======== Excerpted text ========

Today's Headlines
Bloomberg:
- Asian Currencies Tumble Most in 21 Months.
India’s rupee touched a record low and Malaysia’s ringgit had its worst
week in three years after Bernanke said June 19 that $85 billion a
month of debt purchases, known as quantitative easing, may be trimmed
this year and ended in 2014 as long as the U.S. economy performs in line
with Fed estimates. The Bloomberg-JPMorgan Asia Dollar Index (ADXY),
which tracks the region’s 10 most-active currencies, dropped 1.1
percent since June 14 to 115.51 as of 5 p.m. in Hong Kong, the biggest
decline
since Sept. 23, 2011. The rupee retreated 3.1 percent to 59.3600
per dollar, the ringgit fell 2.7 percent to 3.2 and the
Philippine peso lost 2.1 percent to 43.735.
- Japan Government Pension Fund Says Holdings Close to Target. Fund
President Takahiro Mitani spoke in a Tokyo interview. "Very difficult"
for Japan to reach 2% inflation target. Doesn't plan to change
allocation of foreign currencies. No further discussions this year on
allocations, MItani said.
- Minsky Moment Alarm Sounded in China: Cutting Research. China may be approaching a “Minsky
moment” -- a sudden fall in asset values bloated by credit. Credit
growth in the world’s most populous country has
outstripped economic expansion for five quarters, raising the
question of where the money has gone, Societe Generale SA (GLE)

========

--- Challenges ---
1. Decide whether each of the following statements agrees with the Today's Headlines text, answering yes or no and quoting the text's deciding words: (a) the Philippine peso lost 2.1 percent to 43.735; (b) the Bloomberg-JPMorgan Asia Dollar Index tracks the region's 20 most-active currencies; (c) Mitani said the fund plans to change its allocation of foreign currencies.
2. Revise everything from "Today's Headlines" down to "percent to 43.735." in the Today's Headlines text, replacing "dropped" with "fell".

======== Data provided ========

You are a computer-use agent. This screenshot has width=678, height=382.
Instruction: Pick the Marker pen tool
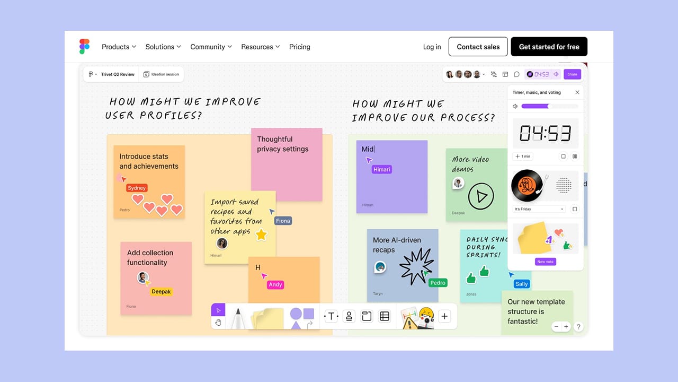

========

--- Problem solutions ---
1.
(a) Yes: "Philippine peso lost 2.1 percent to 43.735"
(b) No: "tracks the region’s 10 most-active currencies"
(c) No: "Doesn't plan to change allocation of foreign currencies"

2.
Today's Headlines
Bloomberg:
- Asian Currencies Tumble Most in 21 Months.
India’s rupee touched a record low and Malaysia’s ringgit had its worst
week in three years after Bernanke said June 19 that $85 billion a
month of debt purchases, known as quantitative easing, may be trimmed
this year and ended in 2014 as long as the U.S. economy performs in line
with Fed estimates. The Bloomberg-JPMorgan Asia Dollar Index (ADXY),
which tracks the region’s 10 most-active currencies, fell 1.1
percent since June 14 to 115.51 as of 5 p.m. in Hong Kong, the biggest
decline
since Sept. 23, 2011. The rupee retreated 3.1 percent to 59.3600
per dollar, the ringgit fell 2.7 percent to 3.2 and the
Philippine peso lost 2.1 percent to 43.735.